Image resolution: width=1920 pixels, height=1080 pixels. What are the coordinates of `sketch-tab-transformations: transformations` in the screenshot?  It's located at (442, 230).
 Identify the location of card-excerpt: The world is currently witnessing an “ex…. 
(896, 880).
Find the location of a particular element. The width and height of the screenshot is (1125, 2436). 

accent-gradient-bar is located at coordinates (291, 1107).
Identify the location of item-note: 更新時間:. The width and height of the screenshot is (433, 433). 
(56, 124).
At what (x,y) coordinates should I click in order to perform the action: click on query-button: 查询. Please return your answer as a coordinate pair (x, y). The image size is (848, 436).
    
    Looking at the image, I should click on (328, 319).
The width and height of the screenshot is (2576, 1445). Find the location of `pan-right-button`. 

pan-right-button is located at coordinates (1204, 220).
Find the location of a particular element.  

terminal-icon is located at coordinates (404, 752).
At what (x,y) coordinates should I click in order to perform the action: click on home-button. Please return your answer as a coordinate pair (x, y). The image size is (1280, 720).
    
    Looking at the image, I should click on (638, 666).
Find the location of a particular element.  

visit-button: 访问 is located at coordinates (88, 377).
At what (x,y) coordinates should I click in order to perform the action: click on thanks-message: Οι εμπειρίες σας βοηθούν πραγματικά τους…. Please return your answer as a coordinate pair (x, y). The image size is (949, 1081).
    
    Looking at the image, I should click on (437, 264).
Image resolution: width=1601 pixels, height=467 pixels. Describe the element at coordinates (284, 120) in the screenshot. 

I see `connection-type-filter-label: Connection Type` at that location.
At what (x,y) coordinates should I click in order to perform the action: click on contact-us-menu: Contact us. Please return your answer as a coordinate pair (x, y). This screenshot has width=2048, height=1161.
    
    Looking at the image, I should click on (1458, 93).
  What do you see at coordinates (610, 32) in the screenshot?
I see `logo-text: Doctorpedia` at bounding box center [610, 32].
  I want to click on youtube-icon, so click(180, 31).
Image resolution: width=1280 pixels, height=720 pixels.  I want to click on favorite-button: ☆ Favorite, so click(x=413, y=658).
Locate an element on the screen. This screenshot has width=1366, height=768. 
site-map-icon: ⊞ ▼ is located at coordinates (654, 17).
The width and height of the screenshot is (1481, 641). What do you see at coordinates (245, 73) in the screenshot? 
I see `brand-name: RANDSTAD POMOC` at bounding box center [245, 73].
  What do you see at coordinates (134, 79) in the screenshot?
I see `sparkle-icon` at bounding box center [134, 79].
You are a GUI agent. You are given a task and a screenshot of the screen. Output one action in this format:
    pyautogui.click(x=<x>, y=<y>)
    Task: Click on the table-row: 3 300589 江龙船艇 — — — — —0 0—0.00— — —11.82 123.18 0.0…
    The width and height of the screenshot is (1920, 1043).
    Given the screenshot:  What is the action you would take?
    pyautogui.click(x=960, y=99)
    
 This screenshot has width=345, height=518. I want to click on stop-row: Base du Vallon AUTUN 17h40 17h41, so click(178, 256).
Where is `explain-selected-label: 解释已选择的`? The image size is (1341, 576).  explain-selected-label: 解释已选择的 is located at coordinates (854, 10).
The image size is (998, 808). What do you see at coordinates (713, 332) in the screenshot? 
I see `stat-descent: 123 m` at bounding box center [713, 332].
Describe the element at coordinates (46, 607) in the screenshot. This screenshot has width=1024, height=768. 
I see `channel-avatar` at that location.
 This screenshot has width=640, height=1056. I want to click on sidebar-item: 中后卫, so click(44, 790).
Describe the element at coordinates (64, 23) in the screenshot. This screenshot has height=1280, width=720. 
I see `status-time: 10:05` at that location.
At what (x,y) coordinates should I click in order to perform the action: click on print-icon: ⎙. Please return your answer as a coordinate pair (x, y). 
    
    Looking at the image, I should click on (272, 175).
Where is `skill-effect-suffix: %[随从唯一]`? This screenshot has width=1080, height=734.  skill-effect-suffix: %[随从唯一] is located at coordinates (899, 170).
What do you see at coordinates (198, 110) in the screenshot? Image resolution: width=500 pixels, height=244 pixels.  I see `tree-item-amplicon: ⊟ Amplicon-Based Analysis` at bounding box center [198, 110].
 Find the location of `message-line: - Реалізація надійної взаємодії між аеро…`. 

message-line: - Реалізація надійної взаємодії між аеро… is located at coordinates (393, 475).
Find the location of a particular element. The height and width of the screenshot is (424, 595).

### WORK INSTRUCTION
Copy out the lines of the data above verbatim, starting with the line that contains "What do you see at coordinates (198, 110)" and continuing through the line that contains "message-line: - Реалізація надійної взаємодії між аеро… is".

### TASK SOLUTION
What do you see at coordinates (198, 110) in the screenshot? Image resolution: width=500 pixels, height=244 pixels.  I see `tree-item-amplicon: ⊟ Amplicon-Based Analysis` at bounding box center [198, 110].
 Find the location of `message-line: - Реалізація надійної взаємодії між аеро…`. 

message-line: - Реалізація надійної взаємодії між аеро… is located at coordinates (393, 475).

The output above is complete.